Exercise ▸ Please transcribe exactly, and only, the lines of the data below between the line holding "Image resolution: width=954" and the line holding "You are a computer-use agent. Image resolution: width=546", inclusive.

====================

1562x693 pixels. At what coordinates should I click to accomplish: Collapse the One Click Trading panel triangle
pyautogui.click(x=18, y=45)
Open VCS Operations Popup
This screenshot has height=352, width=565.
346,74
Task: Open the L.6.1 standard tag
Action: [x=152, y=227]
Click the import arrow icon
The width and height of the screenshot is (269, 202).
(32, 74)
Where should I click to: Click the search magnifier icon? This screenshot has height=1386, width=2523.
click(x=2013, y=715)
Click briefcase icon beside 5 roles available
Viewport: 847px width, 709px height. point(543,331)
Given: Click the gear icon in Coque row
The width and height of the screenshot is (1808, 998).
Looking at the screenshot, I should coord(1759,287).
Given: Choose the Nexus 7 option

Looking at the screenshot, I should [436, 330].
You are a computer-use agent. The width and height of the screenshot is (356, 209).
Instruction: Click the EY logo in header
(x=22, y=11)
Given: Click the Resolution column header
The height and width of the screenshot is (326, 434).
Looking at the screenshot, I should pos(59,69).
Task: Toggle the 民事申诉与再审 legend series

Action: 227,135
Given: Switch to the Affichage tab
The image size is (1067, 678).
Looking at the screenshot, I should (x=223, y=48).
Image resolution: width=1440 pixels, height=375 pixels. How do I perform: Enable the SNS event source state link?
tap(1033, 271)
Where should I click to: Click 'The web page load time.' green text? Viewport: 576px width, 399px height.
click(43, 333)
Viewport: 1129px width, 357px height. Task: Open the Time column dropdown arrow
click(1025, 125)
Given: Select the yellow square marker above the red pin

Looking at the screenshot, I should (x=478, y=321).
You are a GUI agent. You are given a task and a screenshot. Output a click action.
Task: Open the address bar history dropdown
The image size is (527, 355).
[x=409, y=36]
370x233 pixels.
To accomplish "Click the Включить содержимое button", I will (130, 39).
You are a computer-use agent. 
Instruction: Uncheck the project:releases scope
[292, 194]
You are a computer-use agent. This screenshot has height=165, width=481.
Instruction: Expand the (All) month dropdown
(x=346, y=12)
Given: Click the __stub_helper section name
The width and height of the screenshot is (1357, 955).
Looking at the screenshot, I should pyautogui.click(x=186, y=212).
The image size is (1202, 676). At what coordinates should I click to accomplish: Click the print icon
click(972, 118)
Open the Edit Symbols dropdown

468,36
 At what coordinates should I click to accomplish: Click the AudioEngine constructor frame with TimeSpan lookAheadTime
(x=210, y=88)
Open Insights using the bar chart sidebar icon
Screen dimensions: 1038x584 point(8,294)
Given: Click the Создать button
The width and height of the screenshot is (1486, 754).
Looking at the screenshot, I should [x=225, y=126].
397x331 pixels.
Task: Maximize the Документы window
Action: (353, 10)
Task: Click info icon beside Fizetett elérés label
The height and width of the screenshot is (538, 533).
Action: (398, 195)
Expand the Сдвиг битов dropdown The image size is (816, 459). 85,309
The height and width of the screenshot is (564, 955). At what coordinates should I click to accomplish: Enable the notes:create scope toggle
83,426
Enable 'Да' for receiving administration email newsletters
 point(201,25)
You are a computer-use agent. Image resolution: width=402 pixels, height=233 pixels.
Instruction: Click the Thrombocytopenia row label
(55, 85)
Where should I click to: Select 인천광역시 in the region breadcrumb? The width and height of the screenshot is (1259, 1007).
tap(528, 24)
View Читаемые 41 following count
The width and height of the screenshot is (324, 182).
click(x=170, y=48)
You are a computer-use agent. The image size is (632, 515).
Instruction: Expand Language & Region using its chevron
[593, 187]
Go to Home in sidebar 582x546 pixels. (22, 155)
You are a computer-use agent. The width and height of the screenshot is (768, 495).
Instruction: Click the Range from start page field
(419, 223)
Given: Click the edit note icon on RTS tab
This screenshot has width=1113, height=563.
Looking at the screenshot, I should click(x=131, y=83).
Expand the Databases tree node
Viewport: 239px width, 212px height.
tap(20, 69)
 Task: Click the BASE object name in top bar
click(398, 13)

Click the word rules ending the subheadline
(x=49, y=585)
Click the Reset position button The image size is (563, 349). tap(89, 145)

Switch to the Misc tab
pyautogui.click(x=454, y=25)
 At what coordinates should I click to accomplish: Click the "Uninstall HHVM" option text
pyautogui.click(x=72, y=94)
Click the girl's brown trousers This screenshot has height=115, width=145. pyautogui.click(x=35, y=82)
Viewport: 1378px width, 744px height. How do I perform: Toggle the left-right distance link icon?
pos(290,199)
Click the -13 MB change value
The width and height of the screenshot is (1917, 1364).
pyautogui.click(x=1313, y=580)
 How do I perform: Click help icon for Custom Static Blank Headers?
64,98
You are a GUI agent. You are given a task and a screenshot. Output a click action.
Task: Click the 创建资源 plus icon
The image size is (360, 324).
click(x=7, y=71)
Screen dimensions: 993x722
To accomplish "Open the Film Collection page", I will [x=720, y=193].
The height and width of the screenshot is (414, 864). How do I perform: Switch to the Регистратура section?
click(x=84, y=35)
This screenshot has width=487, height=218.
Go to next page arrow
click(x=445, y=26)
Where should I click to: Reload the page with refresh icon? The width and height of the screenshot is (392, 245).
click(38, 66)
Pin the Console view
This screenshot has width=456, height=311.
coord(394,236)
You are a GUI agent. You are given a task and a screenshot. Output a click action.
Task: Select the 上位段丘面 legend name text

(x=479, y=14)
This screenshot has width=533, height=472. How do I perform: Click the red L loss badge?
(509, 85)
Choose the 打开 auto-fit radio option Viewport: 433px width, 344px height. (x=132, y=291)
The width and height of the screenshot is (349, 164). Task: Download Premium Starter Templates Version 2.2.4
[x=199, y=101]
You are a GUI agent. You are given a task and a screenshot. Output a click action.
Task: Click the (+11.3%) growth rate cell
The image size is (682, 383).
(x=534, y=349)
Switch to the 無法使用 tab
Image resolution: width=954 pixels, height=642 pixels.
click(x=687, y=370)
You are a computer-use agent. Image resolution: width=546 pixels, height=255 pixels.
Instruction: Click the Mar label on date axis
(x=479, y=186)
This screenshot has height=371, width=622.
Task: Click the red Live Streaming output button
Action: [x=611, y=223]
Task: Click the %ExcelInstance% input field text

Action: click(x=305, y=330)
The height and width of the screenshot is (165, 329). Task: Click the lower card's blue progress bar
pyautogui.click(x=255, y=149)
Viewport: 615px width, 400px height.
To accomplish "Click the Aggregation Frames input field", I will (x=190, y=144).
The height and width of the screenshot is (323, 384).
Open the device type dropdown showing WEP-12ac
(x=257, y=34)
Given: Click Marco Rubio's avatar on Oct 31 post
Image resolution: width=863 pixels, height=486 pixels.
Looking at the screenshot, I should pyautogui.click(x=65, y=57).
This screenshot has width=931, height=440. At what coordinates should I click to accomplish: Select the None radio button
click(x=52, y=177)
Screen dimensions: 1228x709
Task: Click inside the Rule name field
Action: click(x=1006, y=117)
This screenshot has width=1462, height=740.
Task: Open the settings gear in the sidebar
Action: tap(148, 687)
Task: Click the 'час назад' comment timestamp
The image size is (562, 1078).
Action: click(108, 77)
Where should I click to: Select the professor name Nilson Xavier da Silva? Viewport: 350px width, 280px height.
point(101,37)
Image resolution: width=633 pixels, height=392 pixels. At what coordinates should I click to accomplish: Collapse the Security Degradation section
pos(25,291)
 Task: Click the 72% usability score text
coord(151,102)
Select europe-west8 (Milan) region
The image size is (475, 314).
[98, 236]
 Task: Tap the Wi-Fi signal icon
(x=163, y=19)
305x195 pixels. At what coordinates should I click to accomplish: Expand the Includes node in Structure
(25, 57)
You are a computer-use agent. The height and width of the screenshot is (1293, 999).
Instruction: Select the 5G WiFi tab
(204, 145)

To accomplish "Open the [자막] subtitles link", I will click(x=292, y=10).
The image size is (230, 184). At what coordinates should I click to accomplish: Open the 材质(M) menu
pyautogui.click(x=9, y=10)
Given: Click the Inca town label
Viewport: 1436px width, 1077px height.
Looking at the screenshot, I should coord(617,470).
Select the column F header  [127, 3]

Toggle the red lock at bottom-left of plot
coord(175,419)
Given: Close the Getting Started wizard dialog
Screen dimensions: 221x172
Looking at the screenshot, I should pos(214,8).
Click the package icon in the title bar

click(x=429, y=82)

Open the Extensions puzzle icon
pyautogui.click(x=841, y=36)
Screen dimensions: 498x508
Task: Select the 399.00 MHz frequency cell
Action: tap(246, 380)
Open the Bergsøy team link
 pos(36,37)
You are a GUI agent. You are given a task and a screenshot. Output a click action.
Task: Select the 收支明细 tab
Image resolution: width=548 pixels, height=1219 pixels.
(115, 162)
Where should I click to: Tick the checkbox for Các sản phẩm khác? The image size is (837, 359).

====================

Exercise answer ▸
Image resolution: width=954 pixels, height=642 pixels.
click(x=687, y=370)
You are a computer-use agent. Image resolution: width=546 pixels, height=255 pixels.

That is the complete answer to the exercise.